- [Problem details]: Rewrite the part of the steroid-era essay that begins at the words "It starts from" and stops after "could do it.", replacing "Derek Jeter" with "Albert Pujols".

- [Selected passage]:
The 2009 chapter of Major League Baseball begins tomorrow. Naively, I’m going into the new season with the mindset that everybody is clean. And if someone is dumb enough to use steroids, they’ll get caught.

I’m also going into the new season with a new out look on the era that has forever tainted the integrity of the game and will always have fans questioning the legitimacy of statistics.

During the steroid era there were no cheaters, only liars.

Don’t get me wrong. I am adamantly against steroids and so bothered by what the performance enhancers have done to the game. But looking at the issue from both sides, it’s become very clear that without proper preventative measures, the issue was inevitable.

It starts from the moment you step onto a little league field. The moment a child falls in love with the game. The moment becoming the next Derek Jeter or Johan Santana becomes a dream. The moment baseball becomes a passion.

Parents tell their kids, “If you dream it you can achieve it.” Tommy Lasorda once told a young baseball player, “If you work hard enough and do whatever it takes, you will be a pro ball player.” I was only 14 at the time, but if Tommy told me I could do it, then I believed I could do it.

Doing whatever it takes. That could mean anything. Waking up at dawn to run five miles everyday, hitting off a tee, exhausting yourself with countless shoulder exercises, etc. What if you still aren’t good enough? Do you ignore your dream? Do you forget Tommy and stop doing “whatever it takes”?

For many, it took steroids to achieve their dream and get to the Big Leagues. It took steroids to earn hundreds of thousands more than they would of working as a store clerk or deliveryman. It took steroids to leave poverty on some Caribbean island and create a life that others could barely imagine in their dreams.

- [Source material]:
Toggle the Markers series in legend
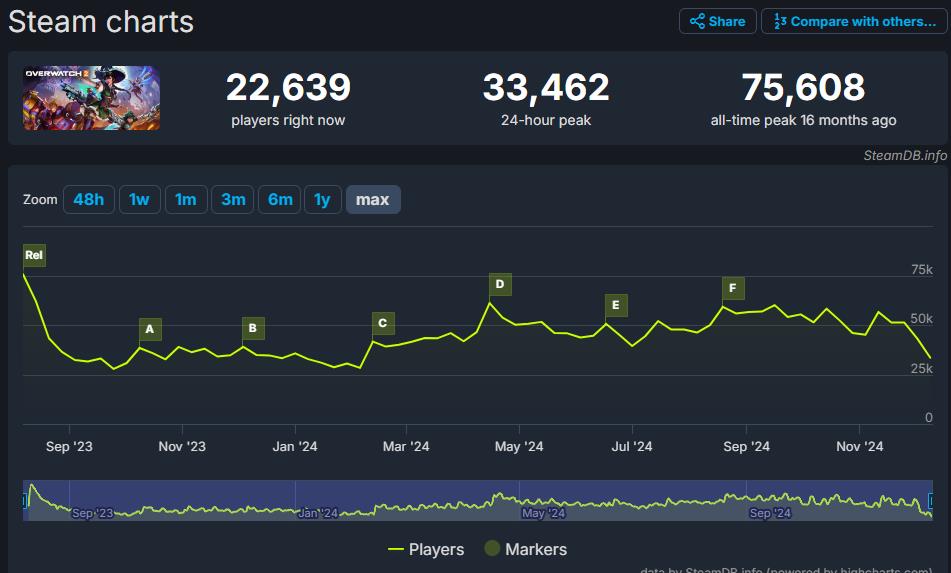tap(525, 549)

- [Solution to this task]:
It starts from the moment you step onto a little league field. The moment a child falls in love with the game. The moment becoming the next Albert Pujols or Johan Santana becomes a dream. The moment baseball becomes a passion.

Parents tell their kids, “If you dream it you can achieve it.” Tommy Lasorda once told a young baseball player, “If you work hard enough and do whatever it takes, you will be a pro ball player.” I was only 14 at the time, but if Tommy told me I could do it, then I believed I could do it.